Ticaret ilişkilerinin gelişmesiyle, feodal (derebeylik) mülklerin yerini şehirler almaya başladı. Tacirler ve el işleriyle geçinenler, çalıştıkları işlere göre birliklerde, kuruluşlarda toplandılar. Başka türlü söylemek gerekirse, bizdeki loncaları andıran mesleki örgütleşmeler görüldü. Bu zanaatkârlar evlerinde ya da küçük atölyelerde çalışıyorlardı. Zamanla, fazla sayıda işçinin bir arada çalıştığı fabrikalar kuruldu.
18. yüzyıl sonlarına doğru, toplumsal hayatın bu genel görünümü tamamen değişmeye yüz tuttu. Endüstri Devrimi yolunda atılan adımların sarsıntıları daha büyük ölçüde hissedilmeye başladı. Makineler giderek gelişti. Kişisel çalışmalara oranla daha hızlı üretim sağlamak amacıyla, bu makinelerin çalıştığı fabrikaların sayısı arttı. El işçiliği, atölyelerde üretim ortadan kayboldu. Sözkonusu işlerde çalışanlar, kendilerine iş aramak, bir iş edinmek gereğini duydular. Fabrikasında üretim yapan kişilerin de çalıştıracak insanlara ihtiyacı vardı. Böylece işçi-işveren ilişkileri doğdu. İşveren, çalıştırdığı işçinin emeğine karşılık bir ücret ödüyordu. İş alanında, çalışma hayatında ve işverenle ilişkilerinde çeşitli sorunlarla yüzyüze gelen işçilerin dert anlatacakları bir yer yoktu.
İlk İngiliz pamuklu işletmelerindeki koşullar özellikle çok kötüydü. Bu koşullardan yakınan işçiler kendi aralarında birlikler, örgütler kurmak yoluna gittiler. Birleşirlerse, dayanışmadan güç alırlarsa, seslerini duyurabilmek olasılığı daha yüksekti.
Nitelikli, seçkin işçiler tarafından oluşturulan ilk birlikler, belirli çevrelerdeki küçük kulüpler, cemiyetler halindeydi. 1868 yılında, ilk büyük ve başarılı birlik örgütü ,Manchester’de kuruldu. Bu örgütün kuruluşu, aynı tarihteki Sendikalar Kongresi çalışmalarının başarılı bir ürünüdür.

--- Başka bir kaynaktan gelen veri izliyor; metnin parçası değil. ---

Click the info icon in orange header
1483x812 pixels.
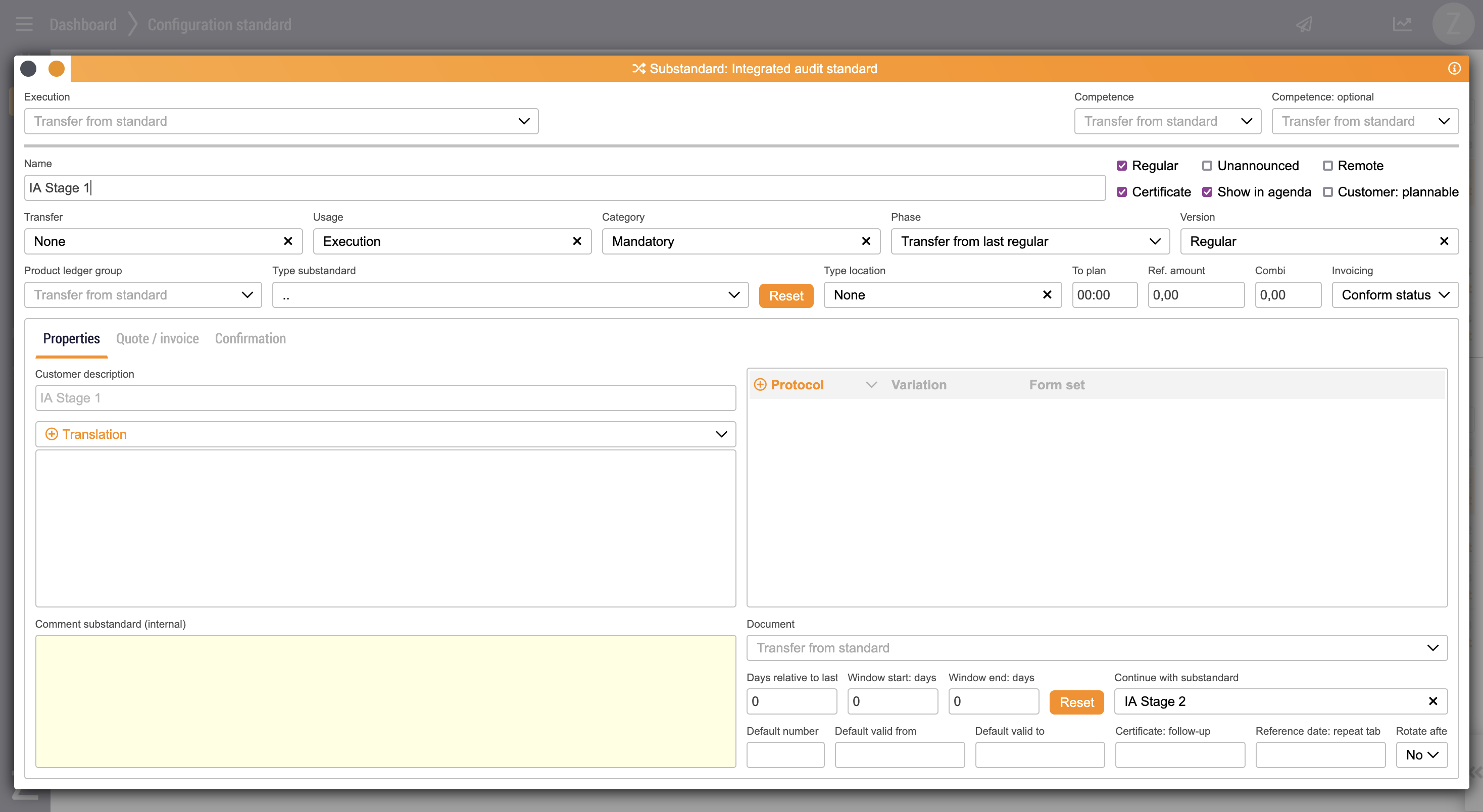click(x=1454, y=69)
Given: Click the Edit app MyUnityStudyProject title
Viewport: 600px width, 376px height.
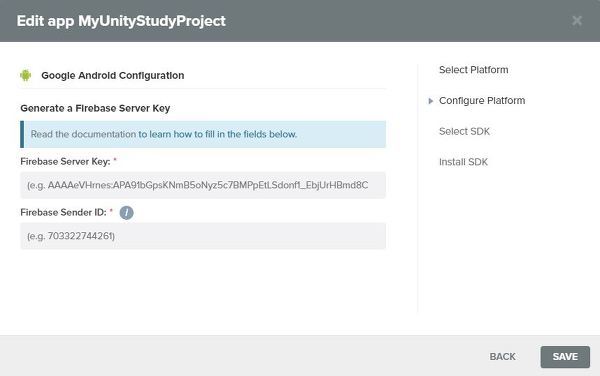Looking at the screenshot, I should (x=121, y=21).
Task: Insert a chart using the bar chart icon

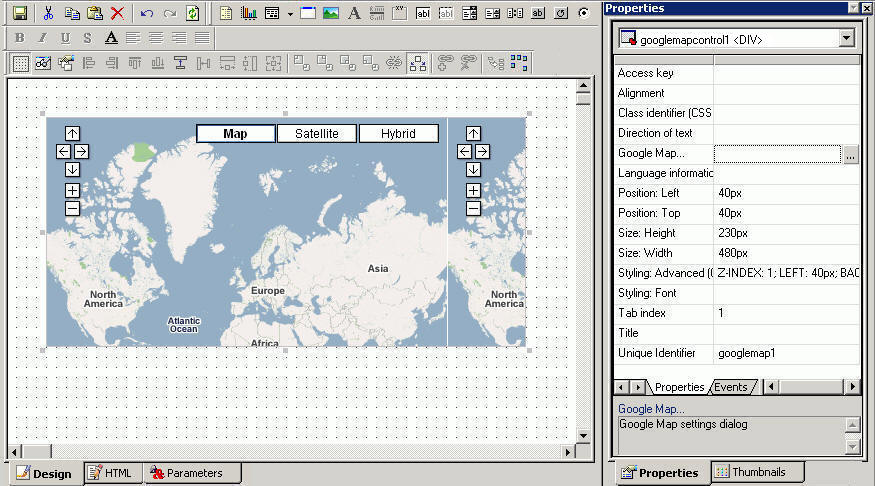Action: tap(248, 13)
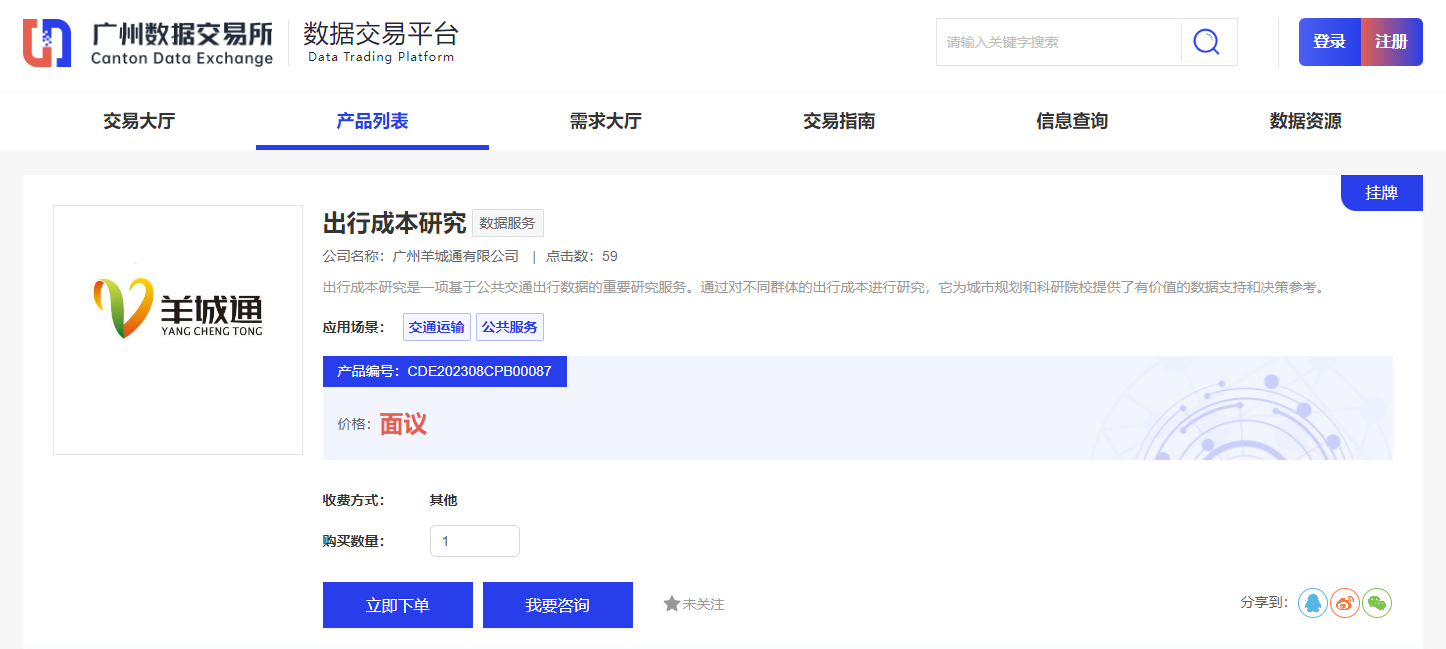Go to 需求大厅 tab
The height and width of the screenshot is (649, 1446).
point(605,121)
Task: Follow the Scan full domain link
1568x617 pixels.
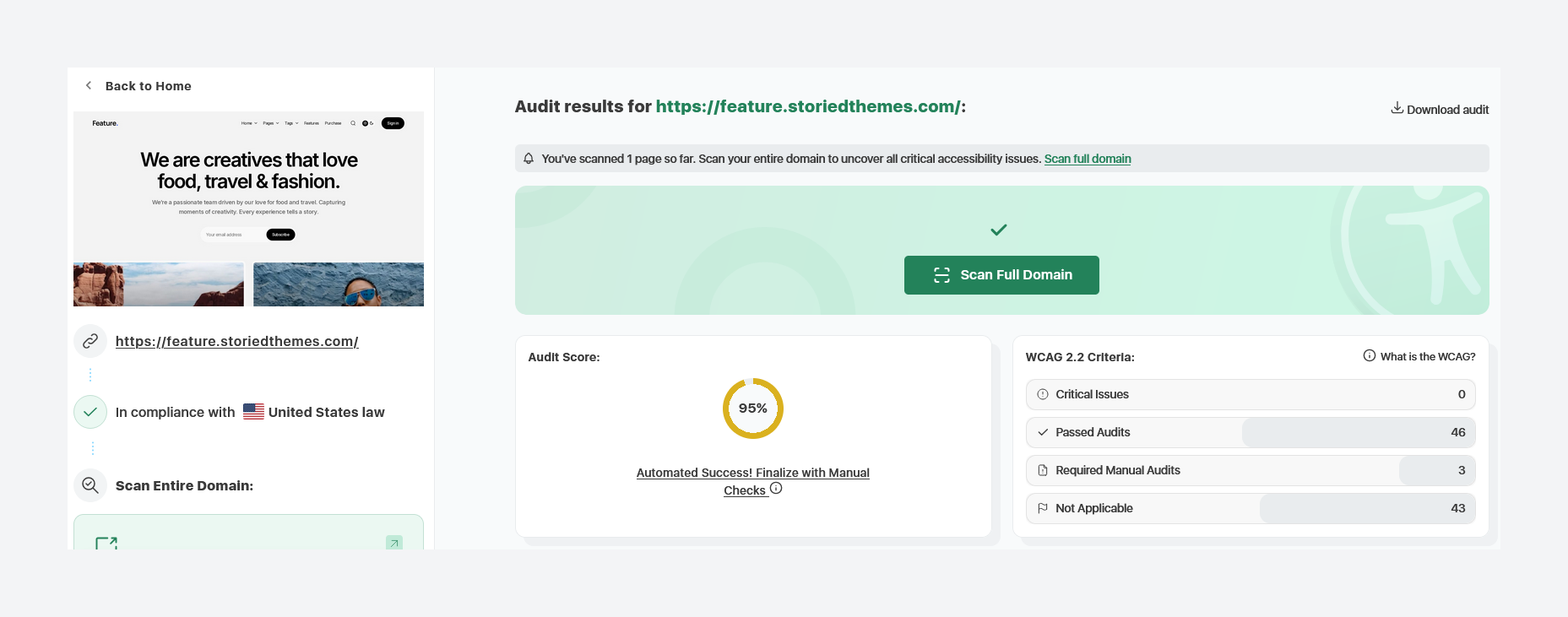Action: [x=1087, y=159]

Bağımsız Amerika Cumhuriyetinin ilk günlerinde de bu tür sendikalar için büyük bir ihtiyaç duyuluyordu. Fakat örgütlenebilmek için olanaklar sınırlıydı. Kamuoyu onlara karşıydı. 1792 yılında, sekiz kunduracı Filedelfiya şehrinde ilk sendikayı kurdu. Ne yazık ki sendikanın ömrü bir yıldan uzun olmadı.
Buna karşılık, sendikalaşma akımı doğrultusundaki hareketler hız ve güç kazanmıştı. Aynı yöndeki girişimler çok geçmeden tüm engelleri aştı.